Well, here's their chance. If Castro dies, I say they should all get on a boat and get the fuck back to Cuba. Sort of like the 1980 Mariel boatlift in reverse. Let them put their money, and their bodies, where their mouths are.

The funny thing is, of course, that the vast majority of them won't do it. They've bitched about it ever since 1959, but when the opportunity presents itself to go back to a ruined Cuba and help to rebuild the country and put it back together again, how much would you like to bet that most of them will prefer to remain in Miami and bitch and moan about whoever comes into power after Fidel?

But if they actually do what they've always said they've wanted to do, it'll be the best thing to happen to Florida since Ponce de León. Now maybe we'll have a fair election in that state.

Tom Moran

Note: It seems that I'm a little ahead of the curve on this story. Reuters is reporting that "The White House on Wednesday urged Cubans on the communist-ruled island and exiles living in south Florida not to begin a mass migration spurred by Cuban leader Fidel Castro's health problems." I think this is hilarious. Why the hell would people who have lived and suffered through the length of Castro's regime only want to leave the country when he dies? They wouldn't, of course -- this message was intended solely for the Cuban exile community. And we all know why that is, of course. Without the fanatical support of the right-wing nut-bag Cuban exiles, the Republicans are in real trouble at the Florida polls in November. And every November after that.

Tuesday, August 01, 2006

Temporary Democrats for Lamont

The New York Times is reporting that, with one week to go before the crucial Democratic primary between Senator Joe Lieberman and Ned Lamont, a record number of voters have changed their afilliation to Democrat in order, apparently, to vote in the primary.

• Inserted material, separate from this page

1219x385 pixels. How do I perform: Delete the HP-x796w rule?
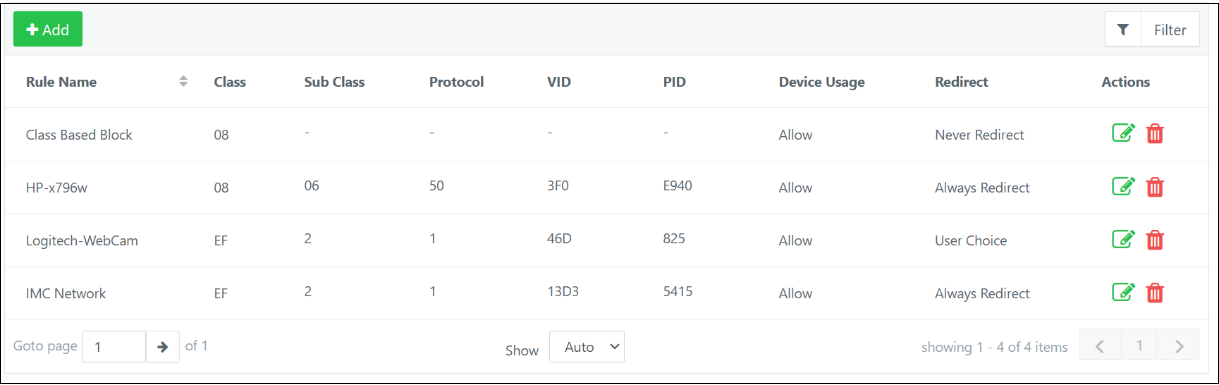pyautogui.click(x=1155, y=186)
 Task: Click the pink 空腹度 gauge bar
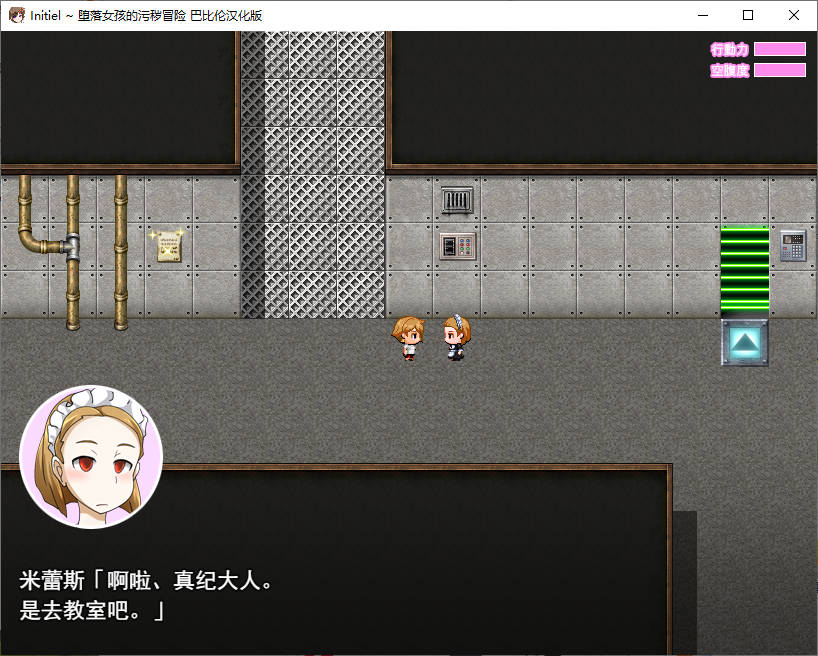[x=779, y=70]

"In the last three months, 6,715 voters have changed their registration from unaffiliated to Democrat, the secretary of state said on Monday, noting that the number was unusually large. Nearly 5,000 voters changed affiliation in July alone, nearly 10 times the number in May.

Unaffiliated voters can continue changing their registration until noon on the day before the primary. Unaffiliated voters are nearly 45 percent of the electorate, making them a larger group than either the Democrats or Republicans, according to the secretary of the state, Susan Bysiewicz. About 702,000 of the state’s 2.1 million voters, or about a third, are registered Democrats. "

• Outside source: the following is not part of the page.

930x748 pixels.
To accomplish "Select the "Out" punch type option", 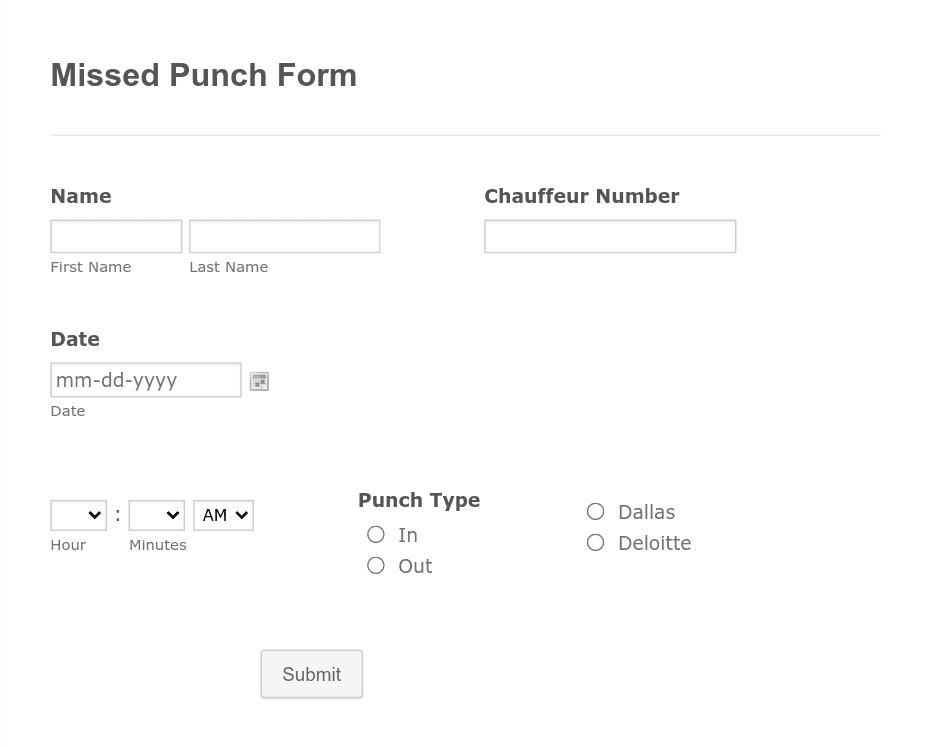I will click(x=376, y=565).
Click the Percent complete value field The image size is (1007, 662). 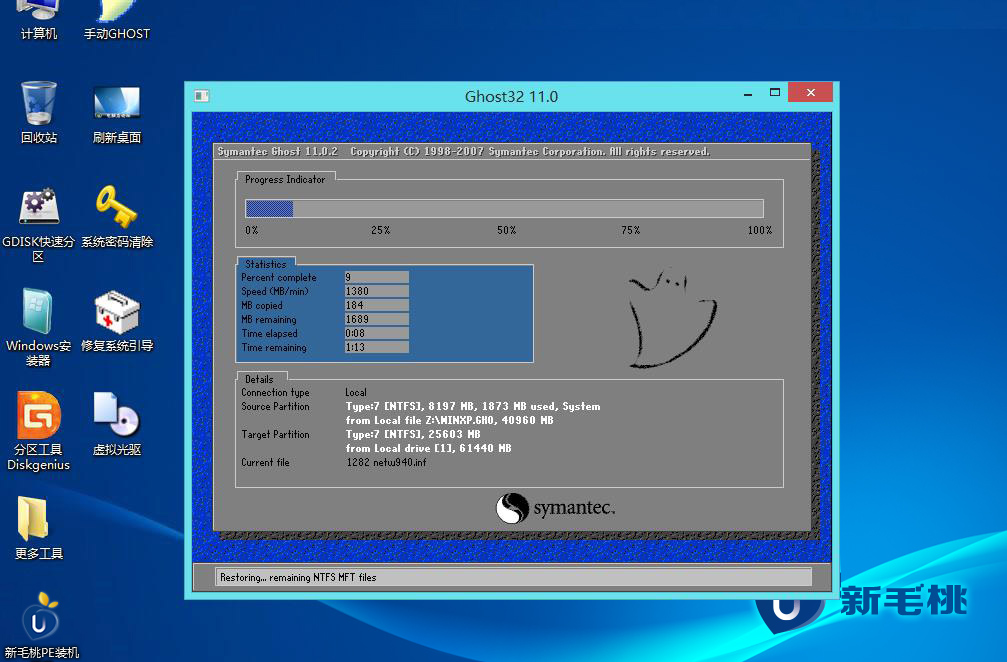point(376,278)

So what does this mean? Is it a last-minute surge for Lieberman? Or are all these formerly unaffiliated voters becoming temporary Democrats in order to boost Ned Lamont and send Joe Lieberman a message?

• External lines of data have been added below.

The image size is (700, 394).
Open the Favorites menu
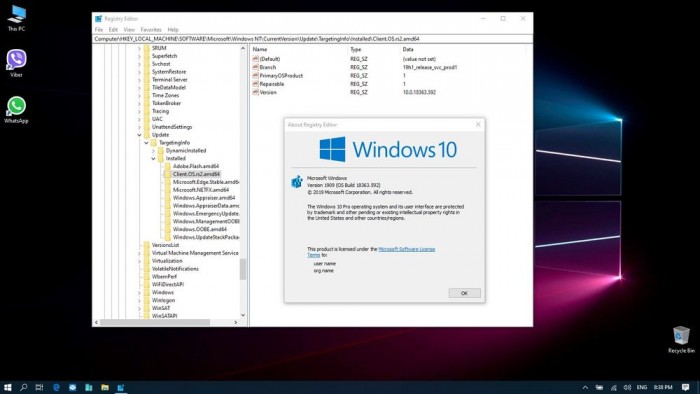[151, 29]
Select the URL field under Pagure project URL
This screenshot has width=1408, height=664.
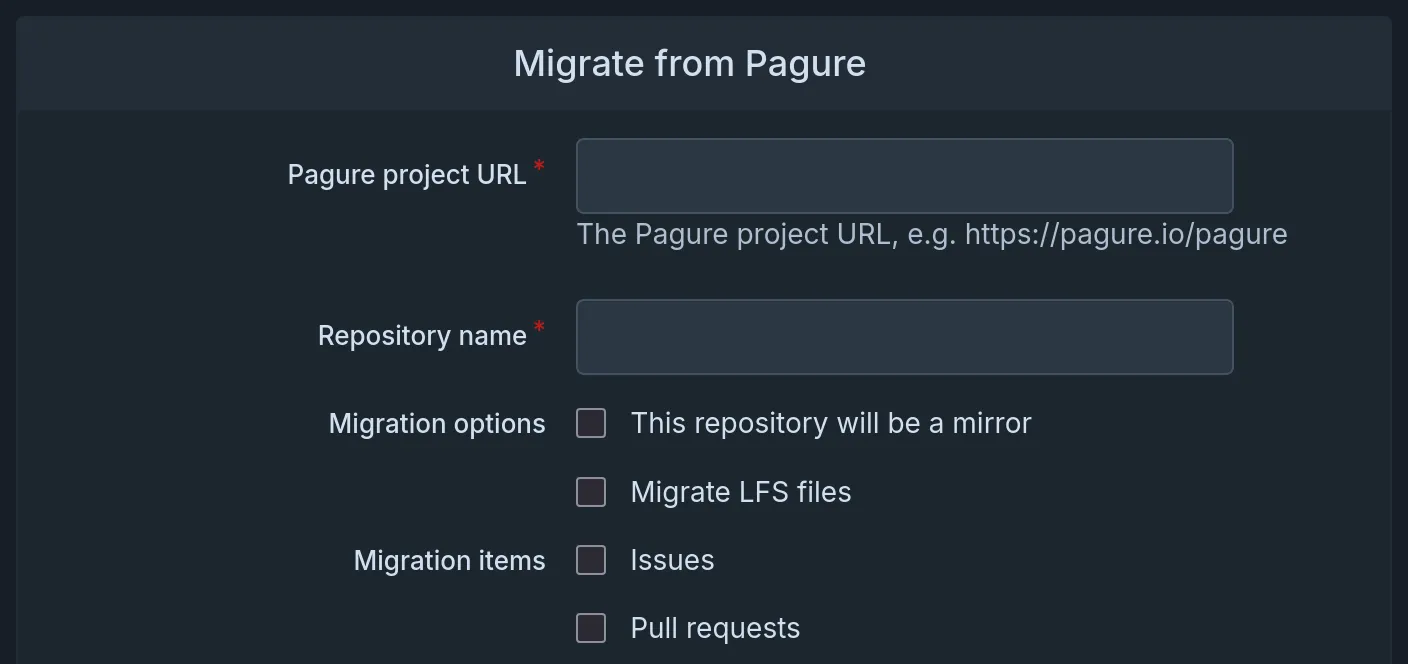[x=904, y=175]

And if they become Democrats solely for the primary, will they change their affiliation yet again to become unaffiliated after the primary?

And does it matter? Senator Lieberman has made the primary a moot point -- a symbolic vote at best, since he's stated that, should he lose next week's primary (as seems possible if not likely), he's going to run as an independent. In other words, he's planning on ignoring the will of the voters of his own party and will do whatever he has to do, ethical or unethical, to retain power.

Wow -- Joe Lieberman really is a Republican, isn't he?